The U.S. Postal Service has just lost a customer. Coincidentally, USPS does gather data on how much time customers spend at the window. Unfortunately, it also gathers data on 2000+ other matrices. Critical information such as customer wait time often gets overlooked because managers are bombarded with too much information. Adding another postal clerk could have brought down the wait time from 2 hours to 45 minutes. Adding two more postal clerks would bring that wait time to 15 minutes. Adding three more postal clerks would bring that wait time to 5 minutes. Customer satisfaction surveys show that postal customers start getting agitated if wait time exceeds 18 minutes. Consequently, we can see that adding one more postal clerk would not have improved the situation, adding three more postal clerks would have resulted in the postal service incurring unnecessary costs. Therefore, there is an optimal number of postal clerks that the USPS could have assigned to the above mentioned post office, and that number is four. The postal service could have retained their customer if they had a good analytics strategy in place. So what is "analytics"?

The most simple definition of analytics would be that it is "the science of analysis". In reality, the word "Analytics" has not been properly defined by the professional community and may mean different things to different people. A simple and practical definition, however, would be how an entity arrives at the most optimal and realistic decision from a variety of available options, based on existing data.

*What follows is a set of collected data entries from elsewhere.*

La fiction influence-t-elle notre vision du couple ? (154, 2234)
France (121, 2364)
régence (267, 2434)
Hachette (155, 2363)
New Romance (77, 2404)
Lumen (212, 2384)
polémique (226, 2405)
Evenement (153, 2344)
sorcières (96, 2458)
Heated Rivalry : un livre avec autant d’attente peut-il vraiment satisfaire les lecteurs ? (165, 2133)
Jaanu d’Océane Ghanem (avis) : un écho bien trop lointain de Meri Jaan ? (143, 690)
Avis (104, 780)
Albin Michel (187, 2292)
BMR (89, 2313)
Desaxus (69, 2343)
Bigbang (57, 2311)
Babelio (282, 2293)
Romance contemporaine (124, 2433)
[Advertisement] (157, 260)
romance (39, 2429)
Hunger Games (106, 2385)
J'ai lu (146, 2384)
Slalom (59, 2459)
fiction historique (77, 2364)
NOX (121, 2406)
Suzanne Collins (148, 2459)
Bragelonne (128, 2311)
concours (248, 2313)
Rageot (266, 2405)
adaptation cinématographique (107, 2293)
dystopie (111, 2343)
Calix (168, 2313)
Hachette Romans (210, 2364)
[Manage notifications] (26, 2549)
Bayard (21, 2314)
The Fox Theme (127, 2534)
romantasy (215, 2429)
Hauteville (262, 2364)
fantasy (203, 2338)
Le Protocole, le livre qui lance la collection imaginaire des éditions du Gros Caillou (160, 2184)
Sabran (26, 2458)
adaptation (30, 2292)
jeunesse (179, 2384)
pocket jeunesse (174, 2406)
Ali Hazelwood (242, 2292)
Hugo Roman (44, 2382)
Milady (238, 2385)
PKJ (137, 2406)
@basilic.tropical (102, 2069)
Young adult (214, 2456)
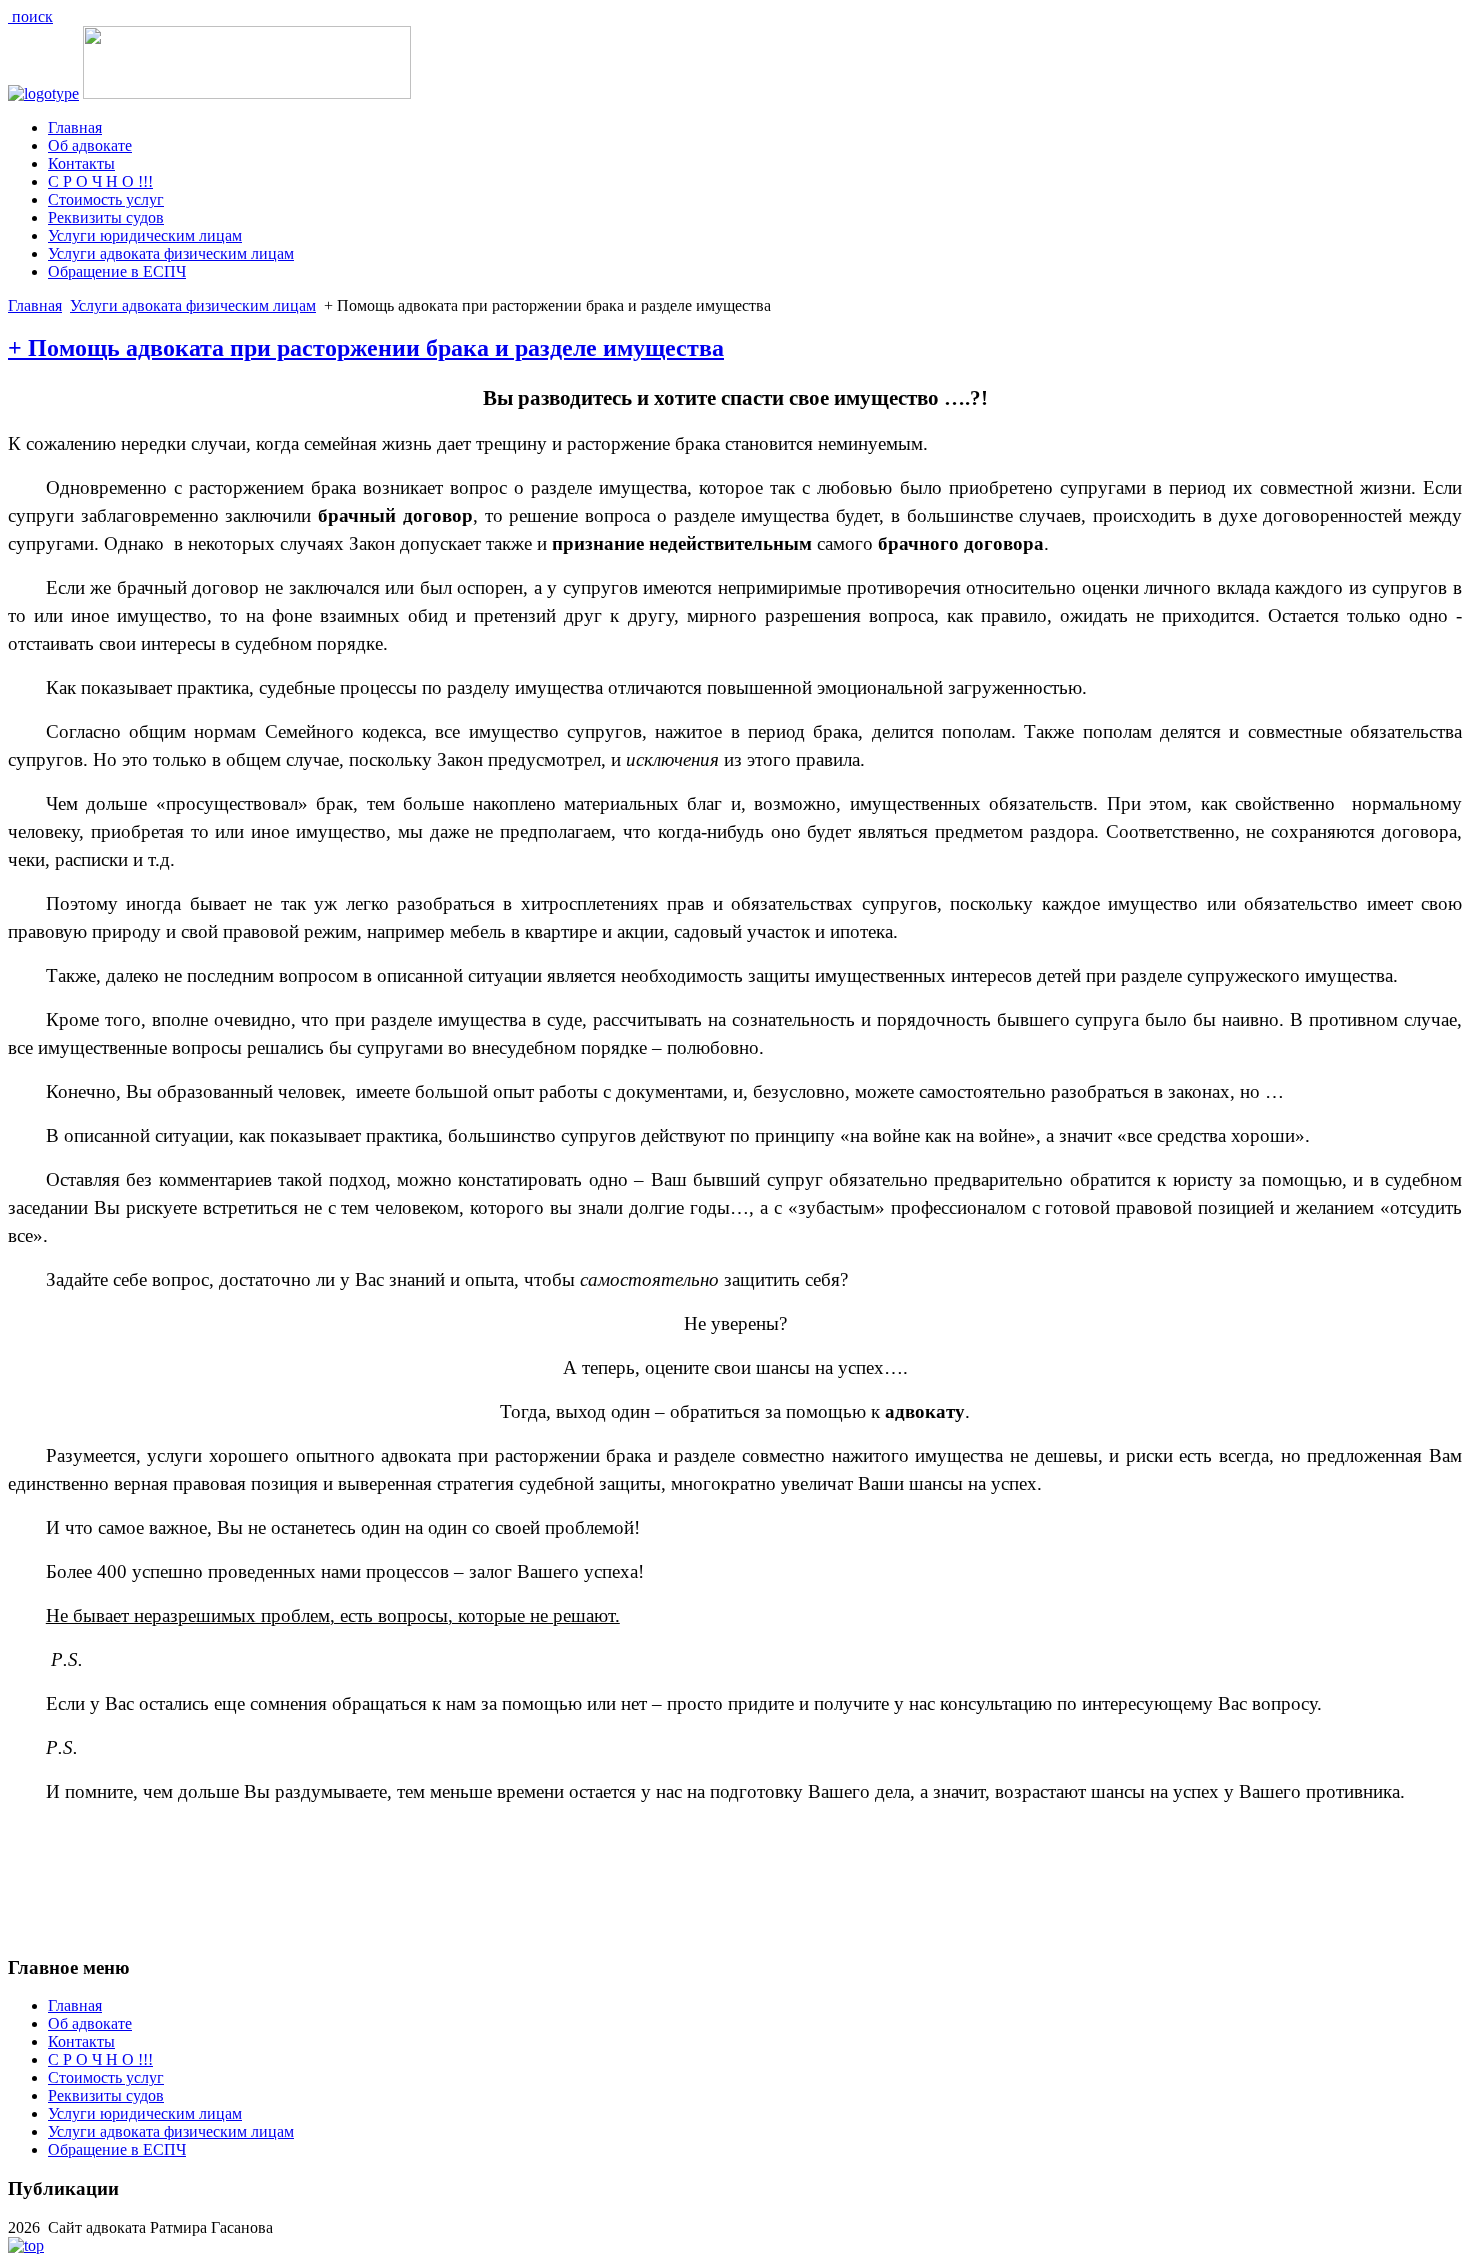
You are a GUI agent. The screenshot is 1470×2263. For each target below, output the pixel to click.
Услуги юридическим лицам (145, 235)
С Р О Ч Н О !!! (100, 181)
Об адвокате (90, 145)
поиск (30, 16)
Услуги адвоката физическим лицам (171, 253)
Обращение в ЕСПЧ (117, 271)
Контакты (81, 163)
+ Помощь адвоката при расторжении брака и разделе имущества (366, 348)
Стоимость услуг (106, 199)
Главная (75, 127)
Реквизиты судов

There are several aspects to this definition. First, the purpose or goal of this endeavor is to arrive at a decision. Second, the process should be able to identify the best option from a range of available options. Finally, the decision making process should be based on data. Business managers may choose to make decisions based on past experiences or rule of thumb, or there might be other qualitative aspects to decision making; but unless there is data involved in the process, it would be considered beyond the purview of analytics.

Many people think that analytics only involves the use statistical analyses or mathematics to predict and improve business performance. It would, however, be erroneous to limit the field of analytics to only statistics and mathematics. Good analytics professionals should be well trained in business concepts and the social sciences, as well as have a good grasp of statistics and mathematics. A good analytics professional should be willing and able to work across various fields to come up with the proper solutions. Others argue that an analytics professional should also be cognizant of his data sources, which includes knowledge of his organization's IT infrastructure (how else would he know that his data is not being compromised or corrupted by the system). That is why analytics is unique and much broader than the use of statistics or mathematics in business.

With computers getting more powerful along with the increasing popularity of Business Intelligence (BI) tools, the importance of analytics is growing for businesses. Analytics has been credited for helping Netflix ward off competition from Blockbuster video and helping Google overtake Yahoo! to become the most profitable portal on the internet.